Many Intel (NASDAQ:INTC) shareholders are holding out for a long-awaited dividend boost. The chip maker's payouts haven't seen a lift since the summer of 2012. That's 10 straight quarters of disappointingly constant $0.225 payouts per share, which isn't what income investors expect from their favorite cash-sharing outlets.
Well, Intel has declared its next dividend payout. Unfortunately, the dial is still stuck at $0.225 per share. That's eleven quarters running now.
I bought my own Intel shares in 2012 with at least half an eye on predictable dividend increases. That time, I listed Intel's solid dividend history under "bonus points." Not exactly the lynchpin of my investment thesis, but a nice value booster nonetheless.
Since then, my Intel shares have provided a 73% return in plain share price gains. Since I've set my account up to reinvest each dividend check in more Intel shares as the payouts drop in, the total return stands at 86%. Either way, the stock has comfortably outpaced the overall stock market, and I'm a happy Intel investor.
Still, this is not the way to build a drool-worthy dividend aristocrat. In the meantime, Intel took out a $6 billion loan in 2012, mainly to finance a more generous share buyback policy. Given the uncertain nature of buybacks and the proven shareholder benefits of dividend increases, I would have been even happier if that money had been funneled into richer dividend checks.
Always look on the bright side of life
All of that being said, Intel deserves kudos for its careful capital management.
The company is keeping its proverbial foot off the dividend accelerator while investing heavily in the future of its operations. Intel's cash from operations keeps increasing, and this cash flow is then put back in circulation as the company upgrades its chip manufacturing facilities.
Is Intel crazy?
Why is Intel investing so much money in its chip-building processes right now? Wouldn't it be smarter to scale back on these operations until PC sales bounce back or Intel gets a foothold in new growth markets?
That's where a lot of investors get the semiconductor industry all backwards.
If Intel's traditional markets bounce back this quarter, it'll take a while to ramp up production lines and match the newfound surge in demand. Likewise, it's better to create the platform for large shipping volumes in new markets before actually breaking through.
It's important to note that Intel builds nearly all of its chips in-house. Most chip designers have moved their manufacturing to specialized chip foundries, which reduces their need for basic chip technology research.
It's a delicate balancing act.
- The fab-less chip designers enjoy lower infrastructure costs all around, but then they depend on third-party foundries having enough capacity to handle their orders when the next boom comes.
- Intel and other companies with actual manufacturing capabilities have to spend a lot on manufacturing lines and new chip-making technologies that may never be fully used. But if and when the target markets do turn the corner, Intel stands ready to fill order volumes that'll leave fab-less operators stumped.
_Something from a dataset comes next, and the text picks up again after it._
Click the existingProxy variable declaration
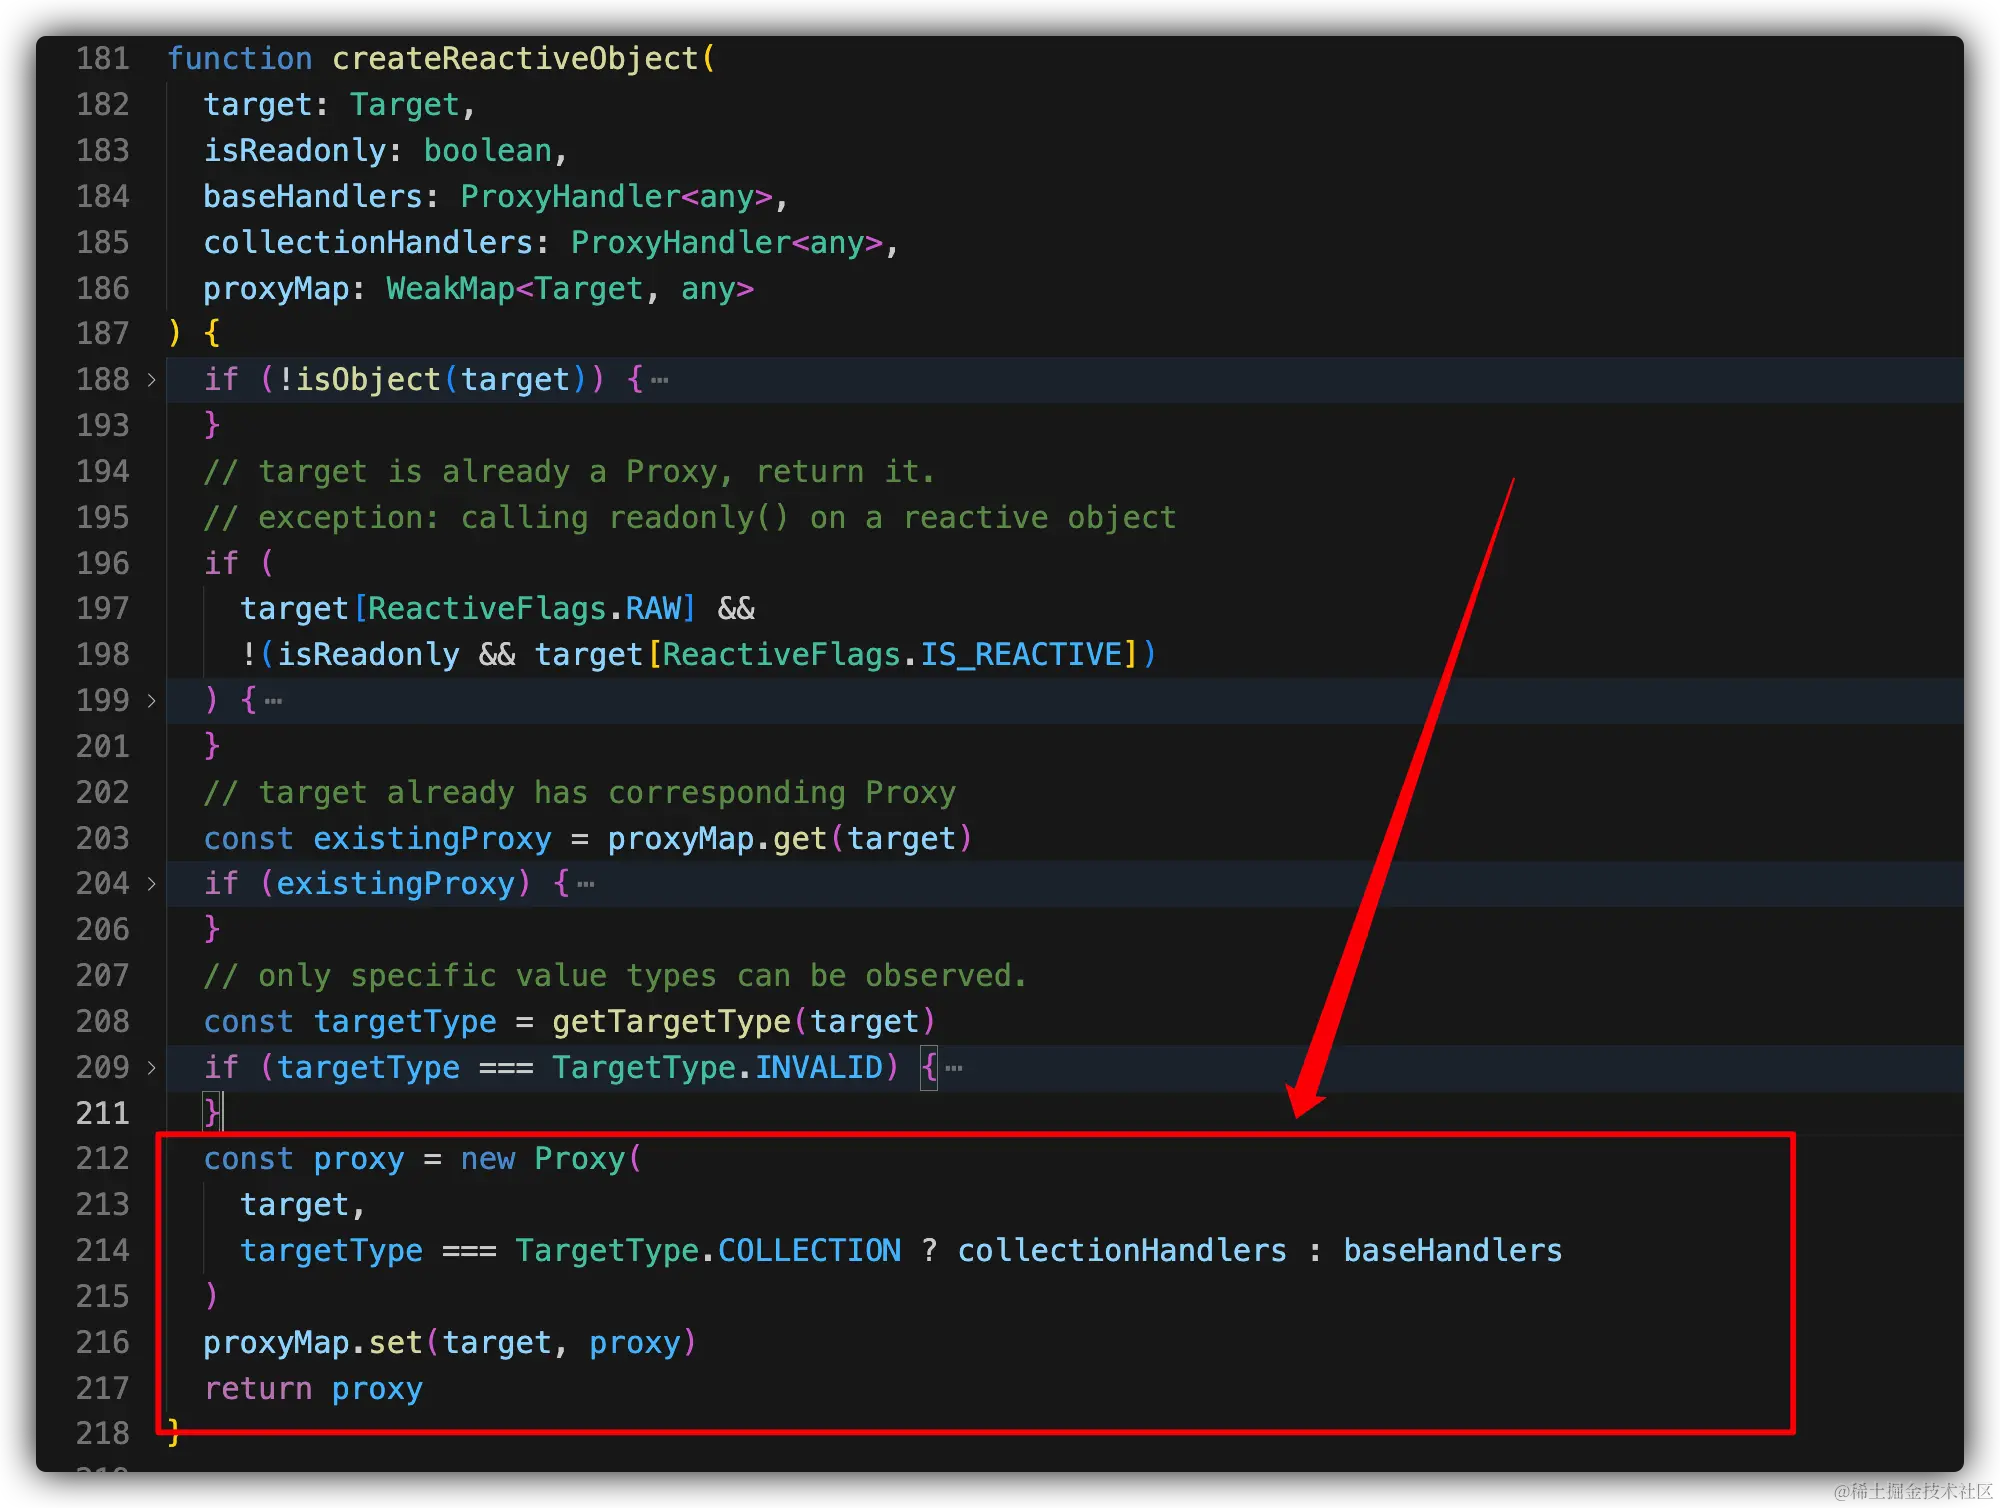pyautogui.click(x=432, y=839)
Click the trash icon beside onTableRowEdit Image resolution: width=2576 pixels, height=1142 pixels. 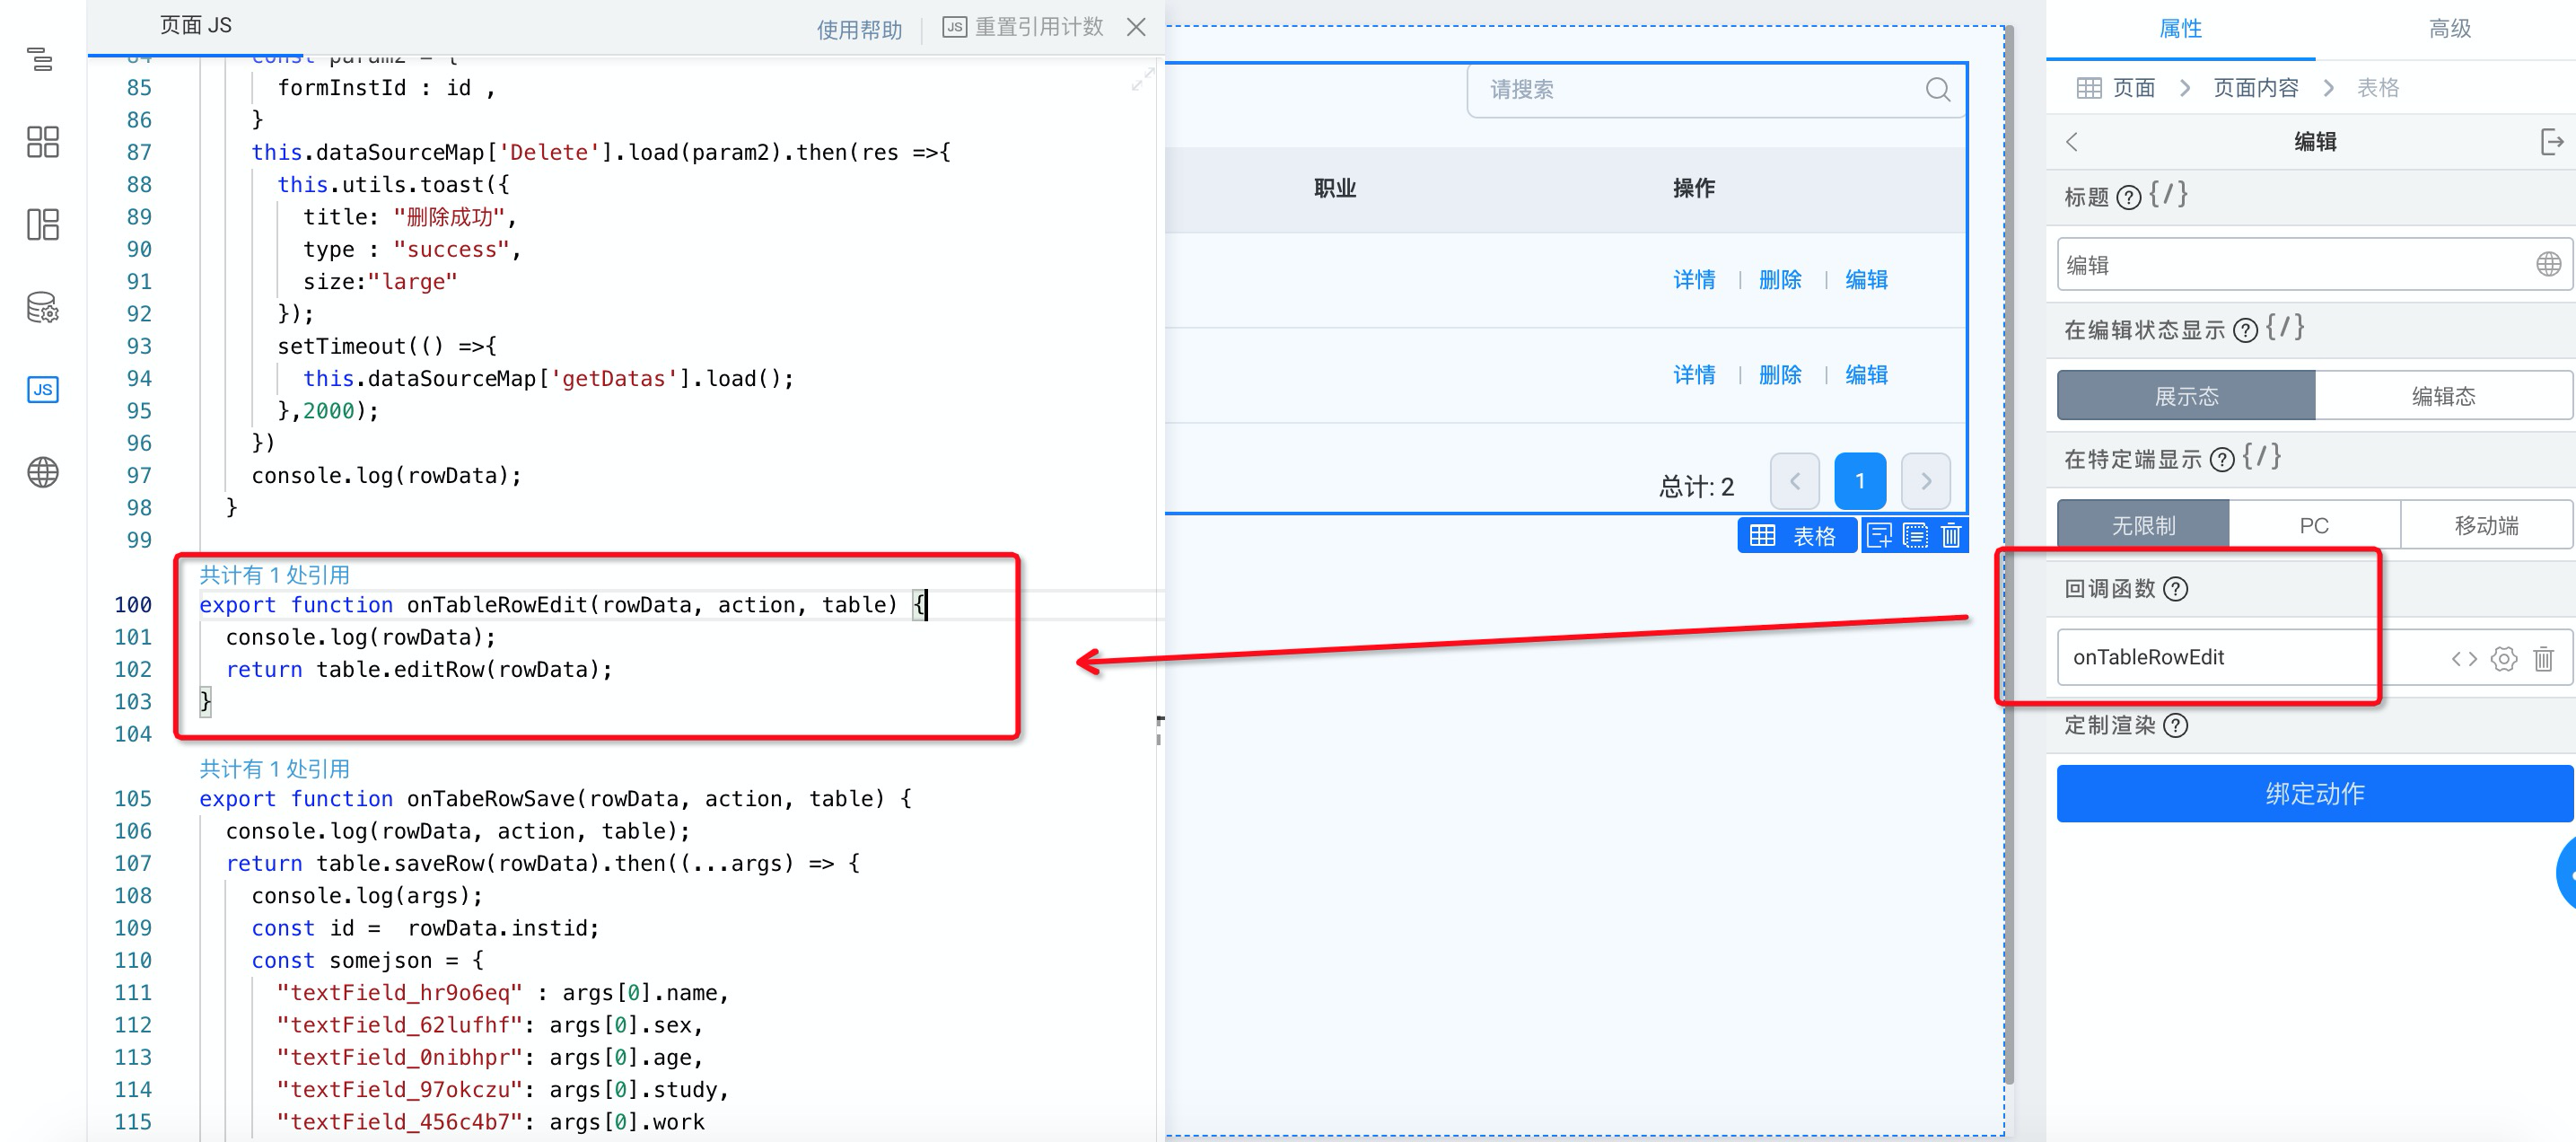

So Intel invests its billions in next-generation manufacturing facilities now, while looking for ways to serve the next megamarket. Whether it's wearable computing or the Internet of Things, or simply a return to stronger PC and server sales, Intel will be ready.
The end result is flattish free cash flows, leaving little room for ostentatious dividend increases. Yes, Intel uses less than 50% of its free cash flows to power its dividend checks, but that's actually a bit high compared to Intel's historical payout ratios. So there's nothing wrong with leaving some extra breathing room until the necessarily high capital expenses start slowing down again.
So that's another potential dividend increase, and another quarter left untouched at $0.225 per share. It's payable on December 1 to Intel shareholders of record as of November 7.
Will the next dividend announcement break the 11-quarter streak? Or will Intel's dividend stay flat for yet another quarter? I'm hoping for an increase but not exactly holding my breath.
After all, the share price returns are keeping me quite satisfied. And as a long-term investor with a greater focus on share price gains than on rising dividend checks, I do appreciate what Intel is doing with its cash flows instead. The company is investing in its own future.
But if I were an income investor at heart, as many Intel buyers were in 2012, I'd be stomping my foot and demanding at least a token dividend increase. Eleven quarters is a long time when you're expecting something to happen every year. And I don't expect dividend investors to give Intel a second glance these days, despite its meaty 2.6% dividend yield.